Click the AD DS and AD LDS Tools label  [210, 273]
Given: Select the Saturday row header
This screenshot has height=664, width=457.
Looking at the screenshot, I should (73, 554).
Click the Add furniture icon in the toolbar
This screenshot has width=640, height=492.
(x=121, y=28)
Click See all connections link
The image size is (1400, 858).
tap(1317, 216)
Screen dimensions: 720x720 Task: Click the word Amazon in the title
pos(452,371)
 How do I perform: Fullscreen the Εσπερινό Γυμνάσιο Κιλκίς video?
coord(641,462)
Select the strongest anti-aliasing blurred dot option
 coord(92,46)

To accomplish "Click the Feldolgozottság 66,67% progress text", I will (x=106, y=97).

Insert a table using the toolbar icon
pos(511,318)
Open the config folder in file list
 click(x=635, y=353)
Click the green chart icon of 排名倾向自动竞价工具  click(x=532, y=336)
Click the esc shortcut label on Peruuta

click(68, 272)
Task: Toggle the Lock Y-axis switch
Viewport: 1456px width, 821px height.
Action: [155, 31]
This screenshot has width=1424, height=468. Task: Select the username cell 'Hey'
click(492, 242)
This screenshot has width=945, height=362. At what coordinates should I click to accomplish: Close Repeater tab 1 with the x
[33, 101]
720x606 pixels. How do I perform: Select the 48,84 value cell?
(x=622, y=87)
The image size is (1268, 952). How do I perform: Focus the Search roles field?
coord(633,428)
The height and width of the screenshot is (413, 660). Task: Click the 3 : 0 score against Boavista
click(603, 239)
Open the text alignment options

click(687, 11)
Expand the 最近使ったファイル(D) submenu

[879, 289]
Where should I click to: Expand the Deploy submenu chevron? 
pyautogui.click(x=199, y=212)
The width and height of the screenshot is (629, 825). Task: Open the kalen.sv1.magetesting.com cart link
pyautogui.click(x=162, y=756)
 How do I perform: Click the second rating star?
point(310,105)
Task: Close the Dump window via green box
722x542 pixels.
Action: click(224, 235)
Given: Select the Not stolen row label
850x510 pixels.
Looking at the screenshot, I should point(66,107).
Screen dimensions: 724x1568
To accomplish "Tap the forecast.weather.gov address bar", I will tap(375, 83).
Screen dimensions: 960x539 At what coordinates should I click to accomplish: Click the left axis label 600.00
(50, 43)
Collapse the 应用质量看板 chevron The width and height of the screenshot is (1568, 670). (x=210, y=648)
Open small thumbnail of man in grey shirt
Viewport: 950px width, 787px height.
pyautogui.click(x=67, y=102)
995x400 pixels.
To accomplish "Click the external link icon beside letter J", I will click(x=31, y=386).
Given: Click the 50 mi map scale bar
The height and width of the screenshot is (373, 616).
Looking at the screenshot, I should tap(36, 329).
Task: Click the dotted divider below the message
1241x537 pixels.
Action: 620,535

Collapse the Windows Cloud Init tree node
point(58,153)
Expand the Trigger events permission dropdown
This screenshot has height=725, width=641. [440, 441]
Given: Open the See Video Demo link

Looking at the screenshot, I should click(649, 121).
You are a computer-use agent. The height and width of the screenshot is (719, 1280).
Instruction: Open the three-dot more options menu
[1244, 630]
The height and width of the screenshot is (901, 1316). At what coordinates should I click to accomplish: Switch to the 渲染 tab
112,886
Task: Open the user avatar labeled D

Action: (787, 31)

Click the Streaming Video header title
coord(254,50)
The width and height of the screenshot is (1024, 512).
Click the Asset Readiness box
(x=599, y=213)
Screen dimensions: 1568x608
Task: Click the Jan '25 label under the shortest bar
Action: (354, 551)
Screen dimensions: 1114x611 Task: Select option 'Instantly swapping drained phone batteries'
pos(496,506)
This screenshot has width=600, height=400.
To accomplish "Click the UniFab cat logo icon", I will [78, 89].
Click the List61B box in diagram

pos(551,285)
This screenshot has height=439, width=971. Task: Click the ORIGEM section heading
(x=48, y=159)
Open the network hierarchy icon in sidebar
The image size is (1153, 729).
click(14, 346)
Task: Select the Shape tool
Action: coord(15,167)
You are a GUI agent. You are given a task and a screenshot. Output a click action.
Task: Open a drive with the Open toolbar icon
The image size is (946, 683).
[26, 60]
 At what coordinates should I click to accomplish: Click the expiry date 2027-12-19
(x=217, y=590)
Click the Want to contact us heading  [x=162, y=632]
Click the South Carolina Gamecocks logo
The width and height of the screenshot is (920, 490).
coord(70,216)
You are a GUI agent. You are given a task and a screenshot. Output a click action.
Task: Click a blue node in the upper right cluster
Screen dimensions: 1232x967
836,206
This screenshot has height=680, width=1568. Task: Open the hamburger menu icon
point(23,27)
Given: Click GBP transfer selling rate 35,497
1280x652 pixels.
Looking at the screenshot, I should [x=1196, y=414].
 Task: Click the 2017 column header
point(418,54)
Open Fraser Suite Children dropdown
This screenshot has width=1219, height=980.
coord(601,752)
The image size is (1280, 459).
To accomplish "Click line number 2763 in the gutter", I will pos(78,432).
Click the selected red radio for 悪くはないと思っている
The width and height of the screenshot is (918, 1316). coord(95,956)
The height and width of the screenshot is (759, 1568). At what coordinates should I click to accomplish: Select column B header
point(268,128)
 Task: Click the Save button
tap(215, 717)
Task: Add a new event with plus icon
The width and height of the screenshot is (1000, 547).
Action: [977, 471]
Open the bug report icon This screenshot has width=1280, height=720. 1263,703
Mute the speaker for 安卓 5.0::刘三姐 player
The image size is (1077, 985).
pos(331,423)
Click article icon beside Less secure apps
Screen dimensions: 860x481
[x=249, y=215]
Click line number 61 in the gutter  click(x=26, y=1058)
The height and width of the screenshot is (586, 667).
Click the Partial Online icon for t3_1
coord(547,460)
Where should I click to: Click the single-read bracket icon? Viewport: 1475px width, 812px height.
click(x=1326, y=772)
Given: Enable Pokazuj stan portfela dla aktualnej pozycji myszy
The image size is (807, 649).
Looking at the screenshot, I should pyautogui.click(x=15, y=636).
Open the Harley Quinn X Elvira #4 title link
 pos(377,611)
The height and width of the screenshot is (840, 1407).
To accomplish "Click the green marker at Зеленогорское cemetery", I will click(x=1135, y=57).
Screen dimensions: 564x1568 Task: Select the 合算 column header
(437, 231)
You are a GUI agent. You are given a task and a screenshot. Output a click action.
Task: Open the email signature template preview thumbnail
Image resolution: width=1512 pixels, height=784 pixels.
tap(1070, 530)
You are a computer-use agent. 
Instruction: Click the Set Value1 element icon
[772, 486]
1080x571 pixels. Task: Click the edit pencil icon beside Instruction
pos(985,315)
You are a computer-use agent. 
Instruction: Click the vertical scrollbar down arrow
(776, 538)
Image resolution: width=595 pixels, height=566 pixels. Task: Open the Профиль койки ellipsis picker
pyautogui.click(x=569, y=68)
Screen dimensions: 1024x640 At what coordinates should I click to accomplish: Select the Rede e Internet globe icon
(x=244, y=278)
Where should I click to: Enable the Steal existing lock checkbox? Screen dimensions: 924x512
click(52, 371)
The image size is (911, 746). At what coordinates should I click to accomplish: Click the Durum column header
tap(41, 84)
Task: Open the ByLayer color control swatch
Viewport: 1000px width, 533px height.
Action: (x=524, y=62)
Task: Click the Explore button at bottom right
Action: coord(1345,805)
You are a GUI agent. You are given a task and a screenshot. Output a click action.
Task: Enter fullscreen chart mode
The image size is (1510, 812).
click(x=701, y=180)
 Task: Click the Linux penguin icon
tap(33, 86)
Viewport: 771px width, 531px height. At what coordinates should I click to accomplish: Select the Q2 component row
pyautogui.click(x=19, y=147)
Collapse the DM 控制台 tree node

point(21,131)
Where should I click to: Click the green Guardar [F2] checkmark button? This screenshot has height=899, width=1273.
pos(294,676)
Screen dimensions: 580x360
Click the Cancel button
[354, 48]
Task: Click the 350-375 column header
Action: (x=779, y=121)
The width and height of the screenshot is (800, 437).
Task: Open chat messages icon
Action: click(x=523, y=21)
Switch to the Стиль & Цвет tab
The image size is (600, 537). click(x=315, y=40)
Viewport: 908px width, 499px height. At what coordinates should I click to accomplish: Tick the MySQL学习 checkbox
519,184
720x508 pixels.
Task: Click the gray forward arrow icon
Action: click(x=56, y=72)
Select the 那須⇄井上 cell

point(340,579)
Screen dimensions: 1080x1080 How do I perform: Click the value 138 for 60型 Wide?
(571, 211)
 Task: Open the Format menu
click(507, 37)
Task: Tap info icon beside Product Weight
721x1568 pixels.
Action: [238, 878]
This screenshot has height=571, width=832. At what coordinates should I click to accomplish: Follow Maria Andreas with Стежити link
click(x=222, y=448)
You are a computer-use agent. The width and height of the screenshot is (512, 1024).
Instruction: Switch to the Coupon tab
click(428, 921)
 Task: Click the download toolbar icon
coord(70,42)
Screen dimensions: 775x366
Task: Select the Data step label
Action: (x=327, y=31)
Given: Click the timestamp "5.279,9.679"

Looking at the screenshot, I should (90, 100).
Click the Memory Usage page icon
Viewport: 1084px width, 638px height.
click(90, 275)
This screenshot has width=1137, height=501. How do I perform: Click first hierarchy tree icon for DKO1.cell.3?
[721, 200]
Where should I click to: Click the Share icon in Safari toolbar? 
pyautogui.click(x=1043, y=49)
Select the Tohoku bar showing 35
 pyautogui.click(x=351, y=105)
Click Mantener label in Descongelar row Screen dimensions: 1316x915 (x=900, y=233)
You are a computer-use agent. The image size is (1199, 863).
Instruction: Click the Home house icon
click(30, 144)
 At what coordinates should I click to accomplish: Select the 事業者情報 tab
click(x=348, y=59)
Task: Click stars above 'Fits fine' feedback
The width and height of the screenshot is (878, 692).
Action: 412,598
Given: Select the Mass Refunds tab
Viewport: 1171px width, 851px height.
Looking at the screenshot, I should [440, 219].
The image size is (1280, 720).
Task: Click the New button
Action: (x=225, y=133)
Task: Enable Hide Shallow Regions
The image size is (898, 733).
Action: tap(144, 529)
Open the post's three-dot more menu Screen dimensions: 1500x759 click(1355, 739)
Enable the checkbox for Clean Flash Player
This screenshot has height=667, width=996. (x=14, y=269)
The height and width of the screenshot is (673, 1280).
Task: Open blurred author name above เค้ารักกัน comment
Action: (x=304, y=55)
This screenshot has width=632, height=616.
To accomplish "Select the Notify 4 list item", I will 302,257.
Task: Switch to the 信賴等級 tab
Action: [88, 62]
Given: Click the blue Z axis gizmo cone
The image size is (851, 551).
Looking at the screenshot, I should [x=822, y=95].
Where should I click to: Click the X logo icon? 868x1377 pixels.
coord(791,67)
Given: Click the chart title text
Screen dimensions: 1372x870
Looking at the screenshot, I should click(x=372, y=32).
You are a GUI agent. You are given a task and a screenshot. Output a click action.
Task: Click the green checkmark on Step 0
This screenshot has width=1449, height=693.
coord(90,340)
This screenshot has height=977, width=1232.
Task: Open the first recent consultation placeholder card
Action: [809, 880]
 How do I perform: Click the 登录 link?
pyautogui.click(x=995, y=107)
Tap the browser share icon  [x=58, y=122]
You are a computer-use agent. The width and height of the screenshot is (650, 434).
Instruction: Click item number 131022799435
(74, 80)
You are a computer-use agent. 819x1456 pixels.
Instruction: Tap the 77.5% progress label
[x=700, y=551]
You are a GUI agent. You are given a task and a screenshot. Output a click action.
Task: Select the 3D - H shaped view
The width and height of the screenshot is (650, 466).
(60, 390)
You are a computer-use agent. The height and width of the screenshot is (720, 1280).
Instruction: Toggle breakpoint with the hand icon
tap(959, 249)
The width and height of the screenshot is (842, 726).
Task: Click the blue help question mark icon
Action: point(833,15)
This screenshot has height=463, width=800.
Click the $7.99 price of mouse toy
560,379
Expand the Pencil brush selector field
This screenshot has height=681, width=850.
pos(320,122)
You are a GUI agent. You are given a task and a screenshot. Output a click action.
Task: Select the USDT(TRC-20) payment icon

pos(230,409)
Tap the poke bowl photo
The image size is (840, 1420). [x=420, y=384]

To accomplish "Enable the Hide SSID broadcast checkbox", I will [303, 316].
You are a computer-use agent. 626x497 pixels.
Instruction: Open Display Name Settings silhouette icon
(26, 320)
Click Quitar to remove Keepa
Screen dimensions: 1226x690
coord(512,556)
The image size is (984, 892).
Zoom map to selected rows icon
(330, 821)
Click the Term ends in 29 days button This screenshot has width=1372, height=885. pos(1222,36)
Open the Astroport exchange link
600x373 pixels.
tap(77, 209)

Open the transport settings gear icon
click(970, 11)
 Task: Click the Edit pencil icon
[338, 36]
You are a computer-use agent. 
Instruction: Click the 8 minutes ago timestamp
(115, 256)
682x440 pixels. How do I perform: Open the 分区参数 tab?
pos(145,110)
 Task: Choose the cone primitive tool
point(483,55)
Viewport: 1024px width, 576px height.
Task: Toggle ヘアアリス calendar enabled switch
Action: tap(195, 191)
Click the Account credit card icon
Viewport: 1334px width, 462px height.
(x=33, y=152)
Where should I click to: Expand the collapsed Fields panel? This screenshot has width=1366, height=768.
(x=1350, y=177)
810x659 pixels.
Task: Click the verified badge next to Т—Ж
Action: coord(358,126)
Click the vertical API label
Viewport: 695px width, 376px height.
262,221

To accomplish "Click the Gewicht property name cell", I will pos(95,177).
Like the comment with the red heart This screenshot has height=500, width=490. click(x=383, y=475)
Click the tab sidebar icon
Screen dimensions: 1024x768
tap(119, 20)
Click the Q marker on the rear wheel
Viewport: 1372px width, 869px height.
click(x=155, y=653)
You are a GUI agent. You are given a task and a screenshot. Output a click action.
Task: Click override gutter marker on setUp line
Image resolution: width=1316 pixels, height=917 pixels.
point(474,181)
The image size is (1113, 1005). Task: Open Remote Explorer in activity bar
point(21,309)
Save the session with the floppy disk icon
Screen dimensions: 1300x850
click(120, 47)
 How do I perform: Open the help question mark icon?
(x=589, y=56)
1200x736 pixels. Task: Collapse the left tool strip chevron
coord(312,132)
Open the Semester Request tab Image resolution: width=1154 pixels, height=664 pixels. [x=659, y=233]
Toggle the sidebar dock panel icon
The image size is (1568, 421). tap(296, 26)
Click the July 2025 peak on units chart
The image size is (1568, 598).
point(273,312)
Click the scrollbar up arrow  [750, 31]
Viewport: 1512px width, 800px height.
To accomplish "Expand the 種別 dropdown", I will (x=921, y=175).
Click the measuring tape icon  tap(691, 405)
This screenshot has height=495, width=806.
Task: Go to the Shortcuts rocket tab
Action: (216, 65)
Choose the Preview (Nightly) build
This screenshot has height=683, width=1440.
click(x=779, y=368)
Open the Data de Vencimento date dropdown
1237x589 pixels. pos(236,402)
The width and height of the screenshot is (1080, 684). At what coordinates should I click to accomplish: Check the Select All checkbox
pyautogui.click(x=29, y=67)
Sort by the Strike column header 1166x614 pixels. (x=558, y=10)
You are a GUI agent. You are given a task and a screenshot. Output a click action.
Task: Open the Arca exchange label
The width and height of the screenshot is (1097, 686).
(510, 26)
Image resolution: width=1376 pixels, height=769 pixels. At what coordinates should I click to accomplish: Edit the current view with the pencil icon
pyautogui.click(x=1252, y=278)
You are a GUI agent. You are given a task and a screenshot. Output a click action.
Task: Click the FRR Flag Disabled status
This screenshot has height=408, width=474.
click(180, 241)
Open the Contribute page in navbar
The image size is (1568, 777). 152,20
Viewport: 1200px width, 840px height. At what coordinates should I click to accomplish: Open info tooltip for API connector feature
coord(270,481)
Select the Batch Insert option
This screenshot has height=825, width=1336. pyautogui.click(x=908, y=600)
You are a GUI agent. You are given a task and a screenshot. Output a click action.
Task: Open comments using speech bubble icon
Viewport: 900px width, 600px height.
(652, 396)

• What the exercise asks:
From the data, work out how many lines include the word "thumbnail"; the reply is that number and nothing else.

• Your response:
2